Furniture and Clothing

Written by Brandon Stephens

The personal possessions, furnishings, and other items in a person’s home helps to define them. Objects, paradoxically, help to define a person and in the case of under-documented individuals like the enslaved, interpreting these objects can serve as a valuable tool for humanizing these individuals. 

A bed and bedding would almost certainly be included among Christian David’s furnishings, an example is held by the Old Salem collection. Beds, along with numerous other types of furniture and crafts, were made by joiners in the Salem community for local use and export and would have been readily available. Given the small size of Christian David’s dwelling, it is probable it would have been primarily used for sleeping, and a large object like a bed would have dominated the space physically and functionally.
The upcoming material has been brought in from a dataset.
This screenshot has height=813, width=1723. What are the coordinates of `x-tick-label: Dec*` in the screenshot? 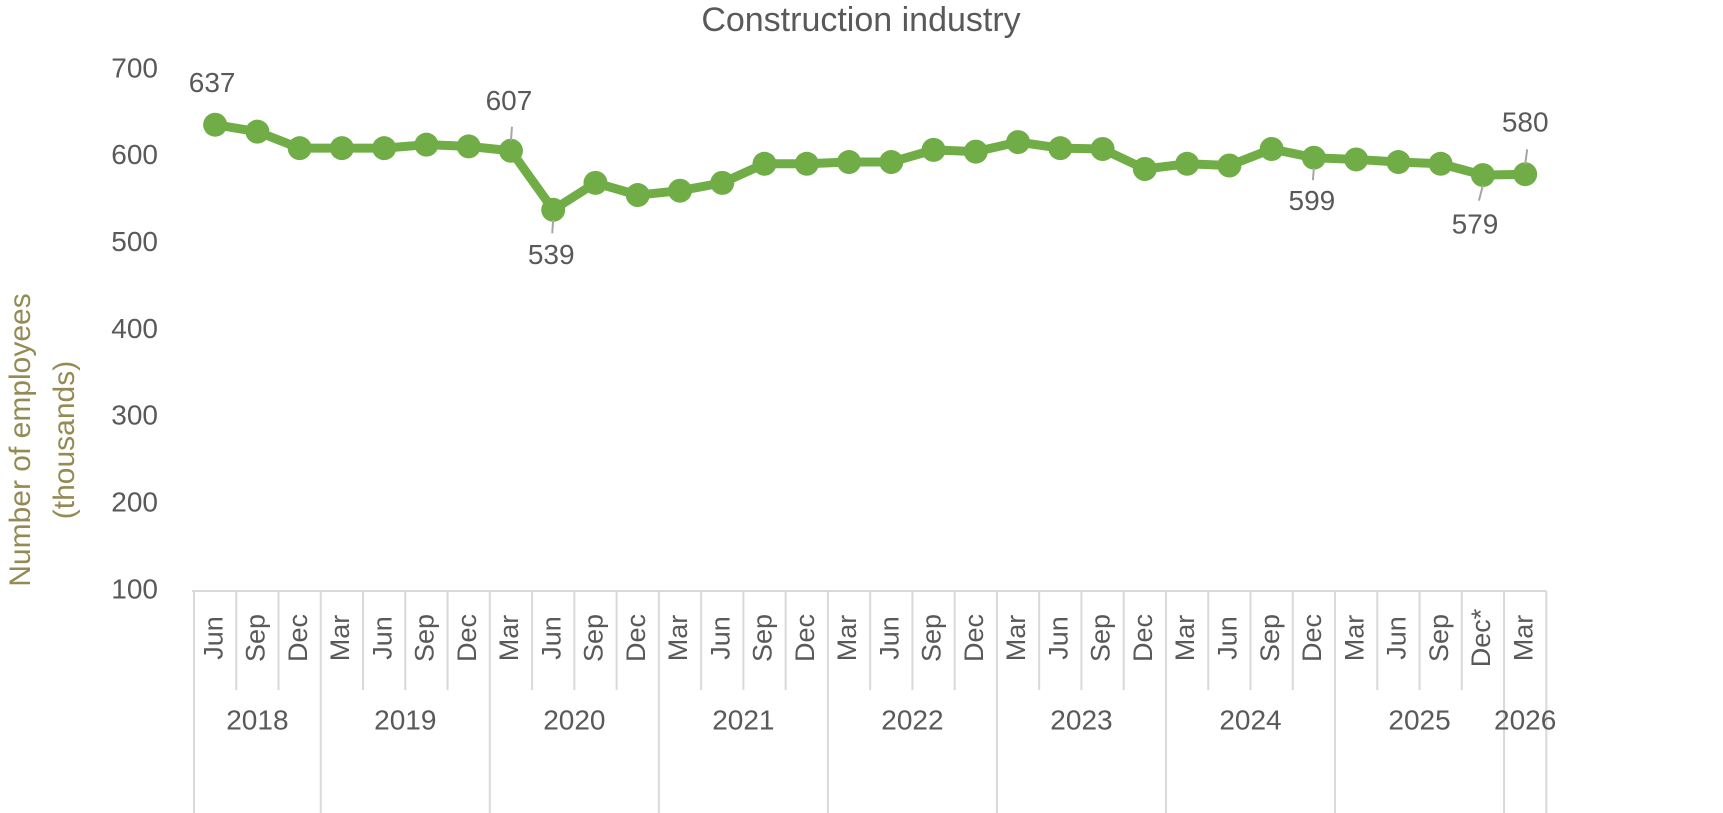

Bedding materials such as blankets and pillows are well-attested in the area, and today Old Salem includes numerous reproductions of bedding materials in buildings and homes across the site that could be used as reference for our own reproduction. Other furniture likely occupied the building; a table for working, eating, or storing things, and a stool for sitting. Both were again produced in large quantities locally from poplar and would have been available and affordable. These furnishings are similar in substance (if not style) to those used by the majority of museum visitors today, and provide a valuable bridge between past and present.
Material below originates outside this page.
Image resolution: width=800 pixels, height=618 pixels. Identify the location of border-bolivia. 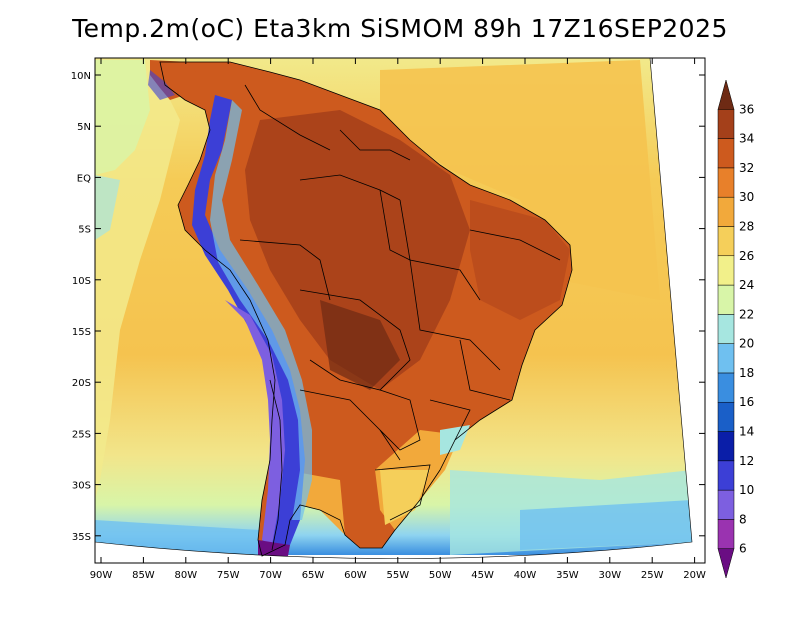
(355, 340).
Two further furnishings would have been essential in any dwelling in Salem. First would have been a lighting source for reading or working after sunset and was especially important in structures and rooms like Christian David’s which may have lacked windows for lighting. Candles and candleholders would have been commonplace, as would have been oil lamps.  Lamps ranged from simple pots with a single wick to ornate and highly decorated examples, though Christian David, as an enslaved person, may only be assumed to have had a simple tin version with one or two wicks. 
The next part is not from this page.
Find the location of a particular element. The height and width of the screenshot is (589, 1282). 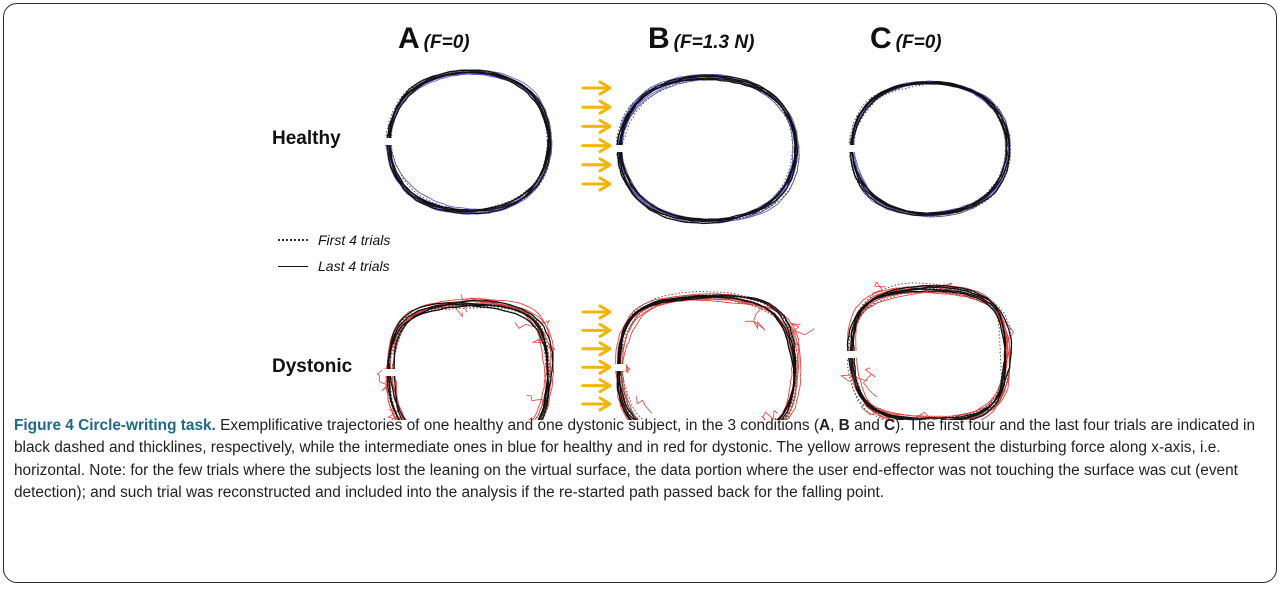

condition-letter-c: C is located at coordinates (881, 38).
Finally, David would have needed a place to perform that most essential of human functions. Outhouses were in use in Salem (though strictly regulated) though no evidence appears to suggest something similar was located at Lot 7. Evidence instead points to the use of a ceramic chamber pot. These were in use across the town in a variety of materials and styles. Given David’s possible physical infirmity and their wide availability, coupled with a ready supply of water on-site for cleaning and ceramic archaeological remains which may have been used for such a chamber pot, it seems likely David used one of these objects. 

Christian David likely possessed other personal objects. Chief among these would have been a hat or hats, a ubiquitous clothing item worn by men of all classes and statuses in early 19th-century America. For work and day-to-day wear, a round straw hat decorated by a hat band would most likely have been worn by David.9 Contemporary art presents men, including African Americans, wearing such hats, and they would have been available in sufficient quantities for those working outdoors to have easily obtained them. A respected and important member and official, or Saaldiener, of the Moravian church, it is probable David owned a finer felt hat for use on Sundays and for church business.10 Like those worn by other church members on such occasions, David’s hat would have been of black wool felt decorated with a contrasting hat band and lined with canvas, linen, or another material to prevent the felt from irritating the wearer’s skin and to protect the felt from sweat. Hat bands may have been decorated or plain, and a wearer like David may have purposefully or accidentally creased the top of his hats, thus personalizing each of these objects. 

Salem was a major manufacturing center of clay pipes during Christian David’s life, and smoking was a habit of a significant number of residents in Salem. David’s pipe may have featured a simply decorated bowl, but like other local pipes would have had a detachable stem fashioned from a reed or length of cane cut from a nearby pond or creek bank.11 Pipes, then as now, were often carried around by smokers and handled frequently. In the case of Christian David, a direct piece of evidence exists for his pipe smoking, as pipe fragments were located at the site of his home during archaeological excavations in 1977. 

One’s personal effects contribute to or express their identity. Despite little in the way of direct evidence remaining for Christian David’s life, with the invaluable help of interpreters and curators at Old Salem Museum and Gardens, it is possible to hypothesize what these objects Christian David possessed, which allows us to connect with David and imagine his everyday life, even if it is quite foreign to our own.